O gece ‘karısından teşekkür alır’. Paltosunu artık Ferhat değil Handan getiriyor.
‘Dead Ringer’ (1964) (André Previn) için yapılan ‘The Dog Attacks’ (ilk 2-3 saniye). Bahçeden eve dönerken kalbini tutup tökezlemesi kötü şeylerin belirtisi.
Doktor Bülent ‘bazı yasak ve ilaçlara dikkat etmesi’ için uyarıyor. Handan da ‘tıbbiyeye devam edecekmiş’.
Bu sırada evdeki kuralları öğreniyoruz. Yandaki köşkle ilgili soru sormak, hatta oraya bakan pencereleri açmak ve Kenan’ın Nalân için yaptığı bestenin çalınması yasak.

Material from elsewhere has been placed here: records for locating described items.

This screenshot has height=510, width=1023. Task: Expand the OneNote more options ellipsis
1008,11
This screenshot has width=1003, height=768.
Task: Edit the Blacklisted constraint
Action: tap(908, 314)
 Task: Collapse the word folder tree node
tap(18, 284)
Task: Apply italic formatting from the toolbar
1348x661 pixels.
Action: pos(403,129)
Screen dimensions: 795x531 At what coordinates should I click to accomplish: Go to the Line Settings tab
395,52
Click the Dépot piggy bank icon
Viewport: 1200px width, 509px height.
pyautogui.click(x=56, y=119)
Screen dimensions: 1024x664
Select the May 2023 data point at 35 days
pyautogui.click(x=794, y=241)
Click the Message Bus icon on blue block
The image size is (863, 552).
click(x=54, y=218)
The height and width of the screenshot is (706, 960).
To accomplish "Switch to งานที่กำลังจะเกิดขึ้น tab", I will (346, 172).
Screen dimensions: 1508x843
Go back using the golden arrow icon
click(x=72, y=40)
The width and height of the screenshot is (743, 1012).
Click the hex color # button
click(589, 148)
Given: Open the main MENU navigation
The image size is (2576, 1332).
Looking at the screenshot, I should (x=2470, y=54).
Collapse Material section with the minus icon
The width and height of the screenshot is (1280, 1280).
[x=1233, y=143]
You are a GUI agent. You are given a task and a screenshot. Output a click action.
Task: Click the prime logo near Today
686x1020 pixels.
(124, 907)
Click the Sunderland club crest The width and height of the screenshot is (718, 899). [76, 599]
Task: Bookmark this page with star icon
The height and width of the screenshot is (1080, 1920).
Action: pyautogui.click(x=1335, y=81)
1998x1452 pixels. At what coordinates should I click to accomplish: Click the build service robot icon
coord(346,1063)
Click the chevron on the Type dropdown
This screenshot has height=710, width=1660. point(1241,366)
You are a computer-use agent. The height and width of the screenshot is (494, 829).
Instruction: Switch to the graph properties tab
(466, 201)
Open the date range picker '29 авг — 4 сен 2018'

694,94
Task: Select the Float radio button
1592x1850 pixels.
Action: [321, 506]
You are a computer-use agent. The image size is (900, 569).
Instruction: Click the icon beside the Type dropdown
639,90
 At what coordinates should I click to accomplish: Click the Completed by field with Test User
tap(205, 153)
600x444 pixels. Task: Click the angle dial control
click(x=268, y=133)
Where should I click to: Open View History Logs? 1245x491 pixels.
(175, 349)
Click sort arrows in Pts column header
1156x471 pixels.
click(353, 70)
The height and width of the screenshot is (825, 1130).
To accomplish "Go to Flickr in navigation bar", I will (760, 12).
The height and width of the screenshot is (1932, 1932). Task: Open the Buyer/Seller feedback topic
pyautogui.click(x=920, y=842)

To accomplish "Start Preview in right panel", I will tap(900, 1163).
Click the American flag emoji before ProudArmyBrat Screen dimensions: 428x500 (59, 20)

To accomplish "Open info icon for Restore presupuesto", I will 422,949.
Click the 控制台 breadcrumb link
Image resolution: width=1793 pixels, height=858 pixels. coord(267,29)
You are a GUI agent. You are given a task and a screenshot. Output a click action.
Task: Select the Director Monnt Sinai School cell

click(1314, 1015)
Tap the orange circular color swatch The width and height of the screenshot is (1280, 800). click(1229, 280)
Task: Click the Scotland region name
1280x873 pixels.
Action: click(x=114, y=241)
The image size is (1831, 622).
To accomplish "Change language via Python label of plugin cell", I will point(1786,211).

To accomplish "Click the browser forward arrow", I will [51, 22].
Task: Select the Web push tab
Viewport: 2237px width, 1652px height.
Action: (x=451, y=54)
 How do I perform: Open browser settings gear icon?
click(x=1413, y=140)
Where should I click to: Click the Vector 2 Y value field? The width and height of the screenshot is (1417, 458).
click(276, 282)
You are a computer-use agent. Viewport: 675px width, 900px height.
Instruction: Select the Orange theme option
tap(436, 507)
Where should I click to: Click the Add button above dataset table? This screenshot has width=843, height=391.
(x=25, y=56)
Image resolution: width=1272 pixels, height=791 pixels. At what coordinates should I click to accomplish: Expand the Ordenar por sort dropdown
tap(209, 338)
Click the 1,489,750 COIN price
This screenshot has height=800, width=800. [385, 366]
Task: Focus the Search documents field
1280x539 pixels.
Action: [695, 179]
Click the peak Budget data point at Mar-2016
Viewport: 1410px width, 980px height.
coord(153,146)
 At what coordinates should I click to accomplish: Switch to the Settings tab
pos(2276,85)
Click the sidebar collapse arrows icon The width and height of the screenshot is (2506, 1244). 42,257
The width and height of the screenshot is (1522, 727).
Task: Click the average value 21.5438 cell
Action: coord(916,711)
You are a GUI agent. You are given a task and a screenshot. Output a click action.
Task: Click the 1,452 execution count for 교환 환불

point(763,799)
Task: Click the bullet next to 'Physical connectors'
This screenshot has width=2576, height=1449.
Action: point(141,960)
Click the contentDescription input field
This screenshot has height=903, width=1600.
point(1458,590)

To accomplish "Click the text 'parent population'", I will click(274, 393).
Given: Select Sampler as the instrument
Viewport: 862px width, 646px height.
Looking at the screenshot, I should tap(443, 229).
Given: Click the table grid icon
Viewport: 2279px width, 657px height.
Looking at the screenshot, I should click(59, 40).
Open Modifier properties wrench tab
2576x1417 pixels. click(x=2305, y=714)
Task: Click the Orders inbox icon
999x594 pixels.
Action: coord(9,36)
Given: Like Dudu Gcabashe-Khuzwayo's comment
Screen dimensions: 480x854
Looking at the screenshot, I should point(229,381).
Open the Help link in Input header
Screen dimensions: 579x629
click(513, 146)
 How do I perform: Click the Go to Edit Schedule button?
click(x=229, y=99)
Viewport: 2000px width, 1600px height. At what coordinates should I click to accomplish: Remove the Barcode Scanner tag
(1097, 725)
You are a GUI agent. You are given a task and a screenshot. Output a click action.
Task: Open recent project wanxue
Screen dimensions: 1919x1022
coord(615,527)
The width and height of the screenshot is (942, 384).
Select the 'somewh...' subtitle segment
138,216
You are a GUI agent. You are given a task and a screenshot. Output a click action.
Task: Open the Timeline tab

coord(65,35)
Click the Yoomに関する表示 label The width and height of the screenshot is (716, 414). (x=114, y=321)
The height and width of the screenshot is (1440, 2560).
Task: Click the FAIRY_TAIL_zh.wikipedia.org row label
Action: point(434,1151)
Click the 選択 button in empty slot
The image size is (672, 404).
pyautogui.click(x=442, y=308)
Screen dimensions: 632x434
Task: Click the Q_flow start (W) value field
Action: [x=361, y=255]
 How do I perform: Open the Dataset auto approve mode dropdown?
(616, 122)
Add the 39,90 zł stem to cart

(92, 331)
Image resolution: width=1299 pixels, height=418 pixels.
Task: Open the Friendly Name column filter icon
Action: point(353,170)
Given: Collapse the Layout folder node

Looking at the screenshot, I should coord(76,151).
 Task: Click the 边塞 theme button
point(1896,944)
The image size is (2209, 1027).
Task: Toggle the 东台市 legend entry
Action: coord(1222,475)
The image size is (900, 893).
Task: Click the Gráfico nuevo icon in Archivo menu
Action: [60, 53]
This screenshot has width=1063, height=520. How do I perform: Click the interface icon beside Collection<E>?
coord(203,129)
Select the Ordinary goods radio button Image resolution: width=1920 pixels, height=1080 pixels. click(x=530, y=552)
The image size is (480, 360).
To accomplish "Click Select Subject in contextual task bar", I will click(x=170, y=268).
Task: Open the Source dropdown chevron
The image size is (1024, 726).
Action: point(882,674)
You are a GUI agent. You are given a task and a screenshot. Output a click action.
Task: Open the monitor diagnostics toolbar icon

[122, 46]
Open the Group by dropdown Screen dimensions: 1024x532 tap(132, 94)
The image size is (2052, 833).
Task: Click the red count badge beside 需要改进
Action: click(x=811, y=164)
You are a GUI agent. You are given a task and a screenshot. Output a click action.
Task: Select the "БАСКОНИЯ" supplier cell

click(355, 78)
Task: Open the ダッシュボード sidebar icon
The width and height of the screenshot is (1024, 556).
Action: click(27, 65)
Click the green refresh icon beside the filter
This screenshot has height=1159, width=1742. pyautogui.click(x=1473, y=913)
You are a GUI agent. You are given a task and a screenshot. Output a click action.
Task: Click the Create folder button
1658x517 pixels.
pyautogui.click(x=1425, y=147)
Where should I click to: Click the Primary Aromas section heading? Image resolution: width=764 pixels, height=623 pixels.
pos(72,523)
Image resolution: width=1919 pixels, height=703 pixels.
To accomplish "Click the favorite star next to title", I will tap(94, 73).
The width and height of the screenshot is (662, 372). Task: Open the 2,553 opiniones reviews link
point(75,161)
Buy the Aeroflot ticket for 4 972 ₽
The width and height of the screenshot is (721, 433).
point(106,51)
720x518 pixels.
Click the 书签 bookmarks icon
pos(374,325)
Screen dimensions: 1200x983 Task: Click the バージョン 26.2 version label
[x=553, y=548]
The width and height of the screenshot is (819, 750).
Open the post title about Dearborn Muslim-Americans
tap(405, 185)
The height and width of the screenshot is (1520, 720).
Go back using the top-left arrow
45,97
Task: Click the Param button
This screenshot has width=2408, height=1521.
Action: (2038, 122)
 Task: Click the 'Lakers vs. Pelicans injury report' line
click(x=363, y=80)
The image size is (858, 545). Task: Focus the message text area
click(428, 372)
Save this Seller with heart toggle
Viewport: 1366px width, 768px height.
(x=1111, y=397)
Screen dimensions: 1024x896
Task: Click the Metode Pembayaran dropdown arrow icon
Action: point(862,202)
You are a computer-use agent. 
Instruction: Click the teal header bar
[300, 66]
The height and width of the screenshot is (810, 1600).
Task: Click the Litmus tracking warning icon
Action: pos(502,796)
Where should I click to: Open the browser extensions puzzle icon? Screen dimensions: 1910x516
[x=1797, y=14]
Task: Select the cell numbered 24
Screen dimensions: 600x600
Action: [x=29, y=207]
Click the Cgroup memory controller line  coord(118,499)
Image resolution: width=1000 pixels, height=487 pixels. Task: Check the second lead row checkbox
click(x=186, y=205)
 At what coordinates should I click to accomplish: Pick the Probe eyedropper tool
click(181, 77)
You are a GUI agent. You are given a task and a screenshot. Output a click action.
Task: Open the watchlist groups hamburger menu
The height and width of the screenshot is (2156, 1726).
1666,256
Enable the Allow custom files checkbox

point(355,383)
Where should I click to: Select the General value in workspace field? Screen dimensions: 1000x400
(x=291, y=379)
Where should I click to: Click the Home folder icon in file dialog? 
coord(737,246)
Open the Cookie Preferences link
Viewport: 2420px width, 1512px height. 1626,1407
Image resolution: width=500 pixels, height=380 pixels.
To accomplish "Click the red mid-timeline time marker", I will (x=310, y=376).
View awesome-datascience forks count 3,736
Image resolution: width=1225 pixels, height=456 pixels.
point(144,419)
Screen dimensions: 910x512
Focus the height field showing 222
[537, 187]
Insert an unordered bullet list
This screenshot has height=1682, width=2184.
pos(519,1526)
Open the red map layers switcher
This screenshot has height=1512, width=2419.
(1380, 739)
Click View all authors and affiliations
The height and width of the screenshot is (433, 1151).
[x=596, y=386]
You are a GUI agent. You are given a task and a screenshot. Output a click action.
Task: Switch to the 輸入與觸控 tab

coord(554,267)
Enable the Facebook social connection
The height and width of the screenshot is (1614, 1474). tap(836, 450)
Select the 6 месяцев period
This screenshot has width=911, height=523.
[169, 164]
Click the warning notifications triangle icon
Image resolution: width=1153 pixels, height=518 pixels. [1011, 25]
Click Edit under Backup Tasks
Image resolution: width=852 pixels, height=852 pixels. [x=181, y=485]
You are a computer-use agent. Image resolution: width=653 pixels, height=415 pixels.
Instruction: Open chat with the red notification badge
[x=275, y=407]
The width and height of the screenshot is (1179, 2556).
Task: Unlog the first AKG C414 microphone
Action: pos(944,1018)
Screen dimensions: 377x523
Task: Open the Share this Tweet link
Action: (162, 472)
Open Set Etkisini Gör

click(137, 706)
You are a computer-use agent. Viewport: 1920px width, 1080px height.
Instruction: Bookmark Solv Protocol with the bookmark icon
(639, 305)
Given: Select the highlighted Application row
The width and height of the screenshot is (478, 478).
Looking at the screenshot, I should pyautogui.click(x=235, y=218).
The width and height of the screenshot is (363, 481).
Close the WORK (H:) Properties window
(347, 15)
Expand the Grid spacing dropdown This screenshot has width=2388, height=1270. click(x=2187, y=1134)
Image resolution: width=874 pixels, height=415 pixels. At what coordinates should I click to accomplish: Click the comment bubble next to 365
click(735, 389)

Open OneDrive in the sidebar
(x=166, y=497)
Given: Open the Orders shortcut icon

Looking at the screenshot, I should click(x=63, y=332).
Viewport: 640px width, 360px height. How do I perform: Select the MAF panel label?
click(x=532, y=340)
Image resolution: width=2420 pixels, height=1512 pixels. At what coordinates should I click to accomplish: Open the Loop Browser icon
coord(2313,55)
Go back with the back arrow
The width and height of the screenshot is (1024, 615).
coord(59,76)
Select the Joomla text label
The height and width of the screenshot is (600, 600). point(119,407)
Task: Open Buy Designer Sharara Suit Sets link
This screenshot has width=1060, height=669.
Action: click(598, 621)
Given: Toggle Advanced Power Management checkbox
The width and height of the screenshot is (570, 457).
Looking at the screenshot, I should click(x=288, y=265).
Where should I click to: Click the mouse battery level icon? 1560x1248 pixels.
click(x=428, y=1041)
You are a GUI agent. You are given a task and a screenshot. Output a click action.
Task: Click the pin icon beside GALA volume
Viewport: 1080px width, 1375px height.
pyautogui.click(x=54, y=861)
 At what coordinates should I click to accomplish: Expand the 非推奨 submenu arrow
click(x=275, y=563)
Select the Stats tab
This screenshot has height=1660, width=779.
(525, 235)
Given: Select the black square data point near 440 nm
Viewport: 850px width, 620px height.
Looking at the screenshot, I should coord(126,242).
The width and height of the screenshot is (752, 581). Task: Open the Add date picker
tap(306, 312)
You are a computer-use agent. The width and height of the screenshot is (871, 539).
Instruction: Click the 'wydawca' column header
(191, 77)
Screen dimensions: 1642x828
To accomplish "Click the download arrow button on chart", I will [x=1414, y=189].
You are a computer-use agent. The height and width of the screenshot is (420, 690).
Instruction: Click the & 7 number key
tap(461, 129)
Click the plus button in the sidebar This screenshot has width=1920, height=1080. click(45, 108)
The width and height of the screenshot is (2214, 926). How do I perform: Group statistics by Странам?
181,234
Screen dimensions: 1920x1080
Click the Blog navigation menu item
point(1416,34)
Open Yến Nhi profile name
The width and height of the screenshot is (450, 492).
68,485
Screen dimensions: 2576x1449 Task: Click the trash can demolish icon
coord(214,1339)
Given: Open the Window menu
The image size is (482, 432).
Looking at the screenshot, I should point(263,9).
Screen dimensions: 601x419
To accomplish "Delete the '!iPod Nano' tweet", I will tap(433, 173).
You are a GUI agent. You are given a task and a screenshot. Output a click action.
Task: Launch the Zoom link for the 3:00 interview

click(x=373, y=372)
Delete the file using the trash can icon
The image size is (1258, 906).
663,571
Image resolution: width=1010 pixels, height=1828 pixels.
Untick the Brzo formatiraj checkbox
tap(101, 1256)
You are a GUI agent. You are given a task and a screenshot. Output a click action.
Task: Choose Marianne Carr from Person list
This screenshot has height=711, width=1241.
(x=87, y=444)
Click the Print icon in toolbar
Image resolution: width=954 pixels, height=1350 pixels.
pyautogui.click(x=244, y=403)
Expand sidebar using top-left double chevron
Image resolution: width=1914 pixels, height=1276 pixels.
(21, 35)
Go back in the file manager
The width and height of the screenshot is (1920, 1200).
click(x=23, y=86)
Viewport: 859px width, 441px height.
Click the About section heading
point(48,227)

Yağmurlu bir günde, okuldan dönerken bu ‘yasak köşk’e sığınır. Tüm mobilyalar çarşaflarla örtülü. Duvarda Nalân’ın kocaman ve imzalı bir resmi asılı; “İlhami ağabeye sevgilerimle.” Orada bir piyade Asteğmeni ile tanışır. İlhami’nin oğlu Ferit. ‘Oğlan dayıya, kız teyzeye’ kuralının istisnası olarak babasına tıpatıp benziyor. Yurt dışından yeni gelmiş ve 5 gün sonra çok çok uzaklara, Kore’ye, savaşa gidecekmiş.
Bu arada İlhami’ye ne olduğunu öğreniyoruz. ‘Yabancı bir ülkede vatan hasreti içinde ölmüş’.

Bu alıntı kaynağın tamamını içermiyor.